With coronavirus safety measures ramping up around the country, many Americans are struggling to find resources and support to get through the pandemic. 

Scholly, the scholarship app that connects families to hundreds of scholarships, has launched the Scholly COVID-19 Student Relief Fund to help students and parents with cash assistance to buy the essentials needed to survive while they practice social isolation, while they are in quarantine or while they are unable to work. 

In a press release sent to Blavity, Scholly stated they will provide up to $200 to each family on a rolling basis. Students and parents should apply as soon as possible to be considered. 

“Scholly’s brand and product has been built by students for students, so the company feels it is our duty to step in and help as many students as possible,” Scholly CEO Christopher Gray said. “We are working with foundations, brands, and other startups to raise as much as we can to make a real impact. Scholly has helped students win $100 million dollars in scholarships, so helping them during this crisis is a no brainer for our company.”  

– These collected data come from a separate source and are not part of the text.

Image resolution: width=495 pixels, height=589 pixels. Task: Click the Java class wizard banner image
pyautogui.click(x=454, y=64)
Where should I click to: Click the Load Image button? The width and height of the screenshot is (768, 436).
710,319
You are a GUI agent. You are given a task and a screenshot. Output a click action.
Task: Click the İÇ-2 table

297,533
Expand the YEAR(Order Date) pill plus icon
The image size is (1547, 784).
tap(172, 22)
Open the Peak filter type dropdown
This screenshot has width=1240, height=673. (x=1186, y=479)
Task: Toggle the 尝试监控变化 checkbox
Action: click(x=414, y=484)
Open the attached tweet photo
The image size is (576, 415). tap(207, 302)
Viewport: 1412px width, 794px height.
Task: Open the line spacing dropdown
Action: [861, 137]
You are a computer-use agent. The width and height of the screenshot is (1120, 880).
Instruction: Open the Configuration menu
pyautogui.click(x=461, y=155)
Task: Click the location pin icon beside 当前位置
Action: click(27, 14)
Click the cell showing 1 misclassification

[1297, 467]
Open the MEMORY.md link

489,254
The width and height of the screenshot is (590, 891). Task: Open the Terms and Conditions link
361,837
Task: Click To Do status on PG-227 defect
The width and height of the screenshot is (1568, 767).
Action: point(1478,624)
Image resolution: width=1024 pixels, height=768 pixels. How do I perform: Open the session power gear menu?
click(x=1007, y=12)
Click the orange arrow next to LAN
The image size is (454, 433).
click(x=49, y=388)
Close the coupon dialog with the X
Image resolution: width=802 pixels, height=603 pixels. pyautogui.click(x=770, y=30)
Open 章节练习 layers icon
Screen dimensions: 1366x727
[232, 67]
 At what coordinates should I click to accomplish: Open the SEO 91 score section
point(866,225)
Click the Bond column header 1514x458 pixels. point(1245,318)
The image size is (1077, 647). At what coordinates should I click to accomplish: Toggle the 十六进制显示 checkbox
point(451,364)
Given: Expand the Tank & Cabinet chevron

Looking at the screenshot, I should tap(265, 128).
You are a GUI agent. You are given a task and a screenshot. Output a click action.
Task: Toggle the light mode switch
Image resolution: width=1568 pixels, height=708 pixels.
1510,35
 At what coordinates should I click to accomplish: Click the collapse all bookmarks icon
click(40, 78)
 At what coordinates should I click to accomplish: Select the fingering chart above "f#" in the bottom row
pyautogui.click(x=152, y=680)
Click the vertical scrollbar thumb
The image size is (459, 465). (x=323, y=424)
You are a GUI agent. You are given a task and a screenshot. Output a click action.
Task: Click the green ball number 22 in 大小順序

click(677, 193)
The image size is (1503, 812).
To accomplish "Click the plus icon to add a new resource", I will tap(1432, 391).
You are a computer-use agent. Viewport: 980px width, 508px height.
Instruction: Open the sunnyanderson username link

Students can apply at myscholly.com/relief. If approved, applicants will be sent instructions on how to access funds.

“We have some family foundations and individual donors backing this, and our goal is to help as many families as possible ASAP,” Gray said in an email to Blavity.

Businesses and institutions are enacting precautions to protect their networks of staff and students as the outbreak infects more people. Colleges are sending students home for the rest of the semester, and many businesses are extending work from home options for employees, per the CDC’s recommendation on avoiding large gatherings

Students across the country are having their commencement ceremonies suspended or outright canceled. Some college campuses are also struggling to house displaced students. 

At Harvard, students were told on March 10 that they had until that Sunday, March 15, to vacate the campus. Harvard released a statement saying the campus will remain open and students who need to stay will receive instruction and should prepare for limited on-campus activities and interactions.

According to Boston College's website, the institution — which gave notice to students on March 11 to vacate by March 15 — has said students who need to stay in university housing due to international travel restrictions or "serious personal reasons" will have to get written permission from the Office of Residential Life to remain in their dorms.

Moving company U-Haul will be offering free storage for 30 days to college students who have been displaced because of coronavirus-related provisions. U-Haul offers regular customers a deal worth 30 days of free storage when they rent a U-Haul truck or trailer, but this deal won't require students to purchase or rent anything. 

"There is no purchase of any kind necessary for the current offer to college students," U-Haul spokesperson Jeff Lockridge told Insider. "It is merely a gesture of goodwill given the extraordinary circumstances taking place and our ability to help.

Although many of us are being encouraged to practice social isolation, it doesn’t mean we have to totally isolate ourselves from others. Supporting organizations like Scholly can be a simple way to do some good from the comfort of your own home.